VanVleet though, like DeMar DeRozan and Kyle Lowry before him, is also very keen to use the nobody-gives-us-credit narrative to further motivate his team and himself.
“Having a group that nobody thought was going to be any good, being here in this position is good,” VanVleet said. “We did what we set out to do in the regular season which was have a good regular season and obviously we still have three more games left, but get us a spot where we feel like we belong, and now it’s time to go see what we can do.”

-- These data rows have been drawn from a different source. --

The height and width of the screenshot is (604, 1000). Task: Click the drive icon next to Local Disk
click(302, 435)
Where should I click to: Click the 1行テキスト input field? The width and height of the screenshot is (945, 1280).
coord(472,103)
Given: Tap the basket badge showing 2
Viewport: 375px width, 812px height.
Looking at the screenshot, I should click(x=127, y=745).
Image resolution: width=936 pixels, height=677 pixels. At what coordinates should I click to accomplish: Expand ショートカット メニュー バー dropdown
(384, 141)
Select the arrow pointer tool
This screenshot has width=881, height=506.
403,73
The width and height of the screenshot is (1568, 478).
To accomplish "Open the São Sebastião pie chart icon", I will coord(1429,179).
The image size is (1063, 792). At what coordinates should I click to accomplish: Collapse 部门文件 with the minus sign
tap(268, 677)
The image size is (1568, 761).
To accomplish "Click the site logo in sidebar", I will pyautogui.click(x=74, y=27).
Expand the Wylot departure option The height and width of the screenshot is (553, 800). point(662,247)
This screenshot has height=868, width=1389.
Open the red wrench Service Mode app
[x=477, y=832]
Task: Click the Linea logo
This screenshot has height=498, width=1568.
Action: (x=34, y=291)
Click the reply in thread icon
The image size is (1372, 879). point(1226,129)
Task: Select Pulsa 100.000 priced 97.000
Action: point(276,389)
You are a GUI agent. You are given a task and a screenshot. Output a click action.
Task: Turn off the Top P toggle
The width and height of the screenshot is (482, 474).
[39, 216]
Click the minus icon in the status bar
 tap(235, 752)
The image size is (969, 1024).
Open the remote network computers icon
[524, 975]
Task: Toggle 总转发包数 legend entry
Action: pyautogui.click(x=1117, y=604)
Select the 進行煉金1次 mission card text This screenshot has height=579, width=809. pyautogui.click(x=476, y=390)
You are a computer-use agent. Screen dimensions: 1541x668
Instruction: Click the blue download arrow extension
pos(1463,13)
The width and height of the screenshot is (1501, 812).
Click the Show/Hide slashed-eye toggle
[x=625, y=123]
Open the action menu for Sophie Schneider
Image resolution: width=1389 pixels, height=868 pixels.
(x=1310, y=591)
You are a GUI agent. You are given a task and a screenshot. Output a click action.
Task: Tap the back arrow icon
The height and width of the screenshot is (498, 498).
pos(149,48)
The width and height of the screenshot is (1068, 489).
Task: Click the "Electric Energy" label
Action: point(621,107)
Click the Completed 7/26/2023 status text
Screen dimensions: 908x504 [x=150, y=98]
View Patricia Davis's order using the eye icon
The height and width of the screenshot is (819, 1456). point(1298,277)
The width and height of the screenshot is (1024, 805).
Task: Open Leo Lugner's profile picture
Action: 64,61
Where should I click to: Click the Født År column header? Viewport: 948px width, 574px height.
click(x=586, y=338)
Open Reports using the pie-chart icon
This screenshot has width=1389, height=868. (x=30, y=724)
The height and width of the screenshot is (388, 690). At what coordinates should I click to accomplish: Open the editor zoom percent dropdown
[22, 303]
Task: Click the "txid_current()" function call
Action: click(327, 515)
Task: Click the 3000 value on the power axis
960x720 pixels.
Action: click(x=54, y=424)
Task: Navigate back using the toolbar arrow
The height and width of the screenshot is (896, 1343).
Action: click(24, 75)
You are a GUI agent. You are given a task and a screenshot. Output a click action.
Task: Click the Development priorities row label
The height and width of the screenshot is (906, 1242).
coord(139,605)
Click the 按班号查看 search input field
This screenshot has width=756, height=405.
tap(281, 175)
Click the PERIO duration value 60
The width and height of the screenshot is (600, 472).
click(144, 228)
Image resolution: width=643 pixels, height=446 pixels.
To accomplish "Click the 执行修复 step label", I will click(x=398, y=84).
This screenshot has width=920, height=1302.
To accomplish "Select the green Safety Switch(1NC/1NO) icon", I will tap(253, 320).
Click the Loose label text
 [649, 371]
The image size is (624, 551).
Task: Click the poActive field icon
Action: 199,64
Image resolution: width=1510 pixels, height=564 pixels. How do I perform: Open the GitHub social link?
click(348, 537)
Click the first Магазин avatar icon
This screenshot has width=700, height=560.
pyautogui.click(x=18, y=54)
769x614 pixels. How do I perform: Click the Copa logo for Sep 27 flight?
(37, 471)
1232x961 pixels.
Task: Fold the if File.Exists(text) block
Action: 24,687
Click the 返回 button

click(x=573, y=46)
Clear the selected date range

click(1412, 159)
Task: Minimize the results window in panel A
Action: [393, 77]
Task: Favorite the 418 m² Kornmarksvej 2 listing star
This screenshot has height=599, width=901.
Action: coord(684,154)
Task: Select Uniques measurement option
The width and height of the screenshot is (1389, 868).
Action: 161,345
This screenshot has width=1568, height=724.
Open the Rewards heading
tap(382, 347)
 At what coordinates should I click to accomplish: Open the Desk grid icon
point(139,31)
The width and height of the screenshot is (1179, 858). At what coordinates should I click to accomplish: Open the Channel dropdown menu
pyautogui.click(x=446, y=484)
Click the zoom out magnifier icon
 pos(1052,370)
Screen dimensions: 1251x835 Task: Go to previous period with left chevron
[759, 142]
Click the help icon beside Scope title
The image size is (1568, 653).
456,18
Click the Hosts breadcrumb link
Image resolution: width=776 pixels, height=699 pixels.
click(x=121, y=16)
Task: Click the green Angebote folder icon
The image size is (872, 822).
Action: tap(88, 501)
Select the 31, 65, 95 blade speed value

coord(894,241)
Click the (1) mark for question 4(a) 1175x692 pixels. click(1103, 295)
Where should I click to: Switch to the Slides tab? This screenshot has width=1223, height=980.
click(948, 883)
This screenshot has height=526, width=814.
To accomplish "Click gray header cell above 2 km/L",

Tonight Phiadelphia 76ers (49-30) at Toronto Raptors (46-33), 7:30 p.m., Scotiabank Arena, TV: SNET: RADIO: AM-1050
SCOUTING REPORT: A potential first-round playoff preview with the Sixers and Raps currently occupying the No. 4 and 5 spots in the conference. Philly has a three-game lead on the Raptors, so the chances of catching them are slim but in this season. Toronto has won two of the three games the two teams have played so far this season. Philly has won three in a row but lost the previous three before that.
MARQUEE MATCHUP: Joel Embiid vs. All the bodies Nick Nurse throws at him. Embiid is in beast mode right now. In his past three games he has scored 116 points, and pulled down 44 rebounds to go along with six blocks. It’s like he’s demanding voters just hand him the league MVP title. Nurse isn’t going to get too tricky with Embiid. No point in showing him anything they might do in the playoffs against him. That said the Raptors aren’t going to just roll over for the big guy either.
DID YOU KNOW: Finally, finally Danny Green is going to get his 2018-19 NBA championship ring he won here. Green was an under-appreciated part of that championship team and has refused to accept the ring until he could do so in person in front of the Toronto fanbase … Since joining the Sixers at the trade deadline, James Harden is averaging 21.4 points and 10.1 assists a night … Point guard Tyrese Maxey had eight threes on Tuesday vs. Indy and bumped his season average to .429, the second highest total for a player 21 or younger in NBA history.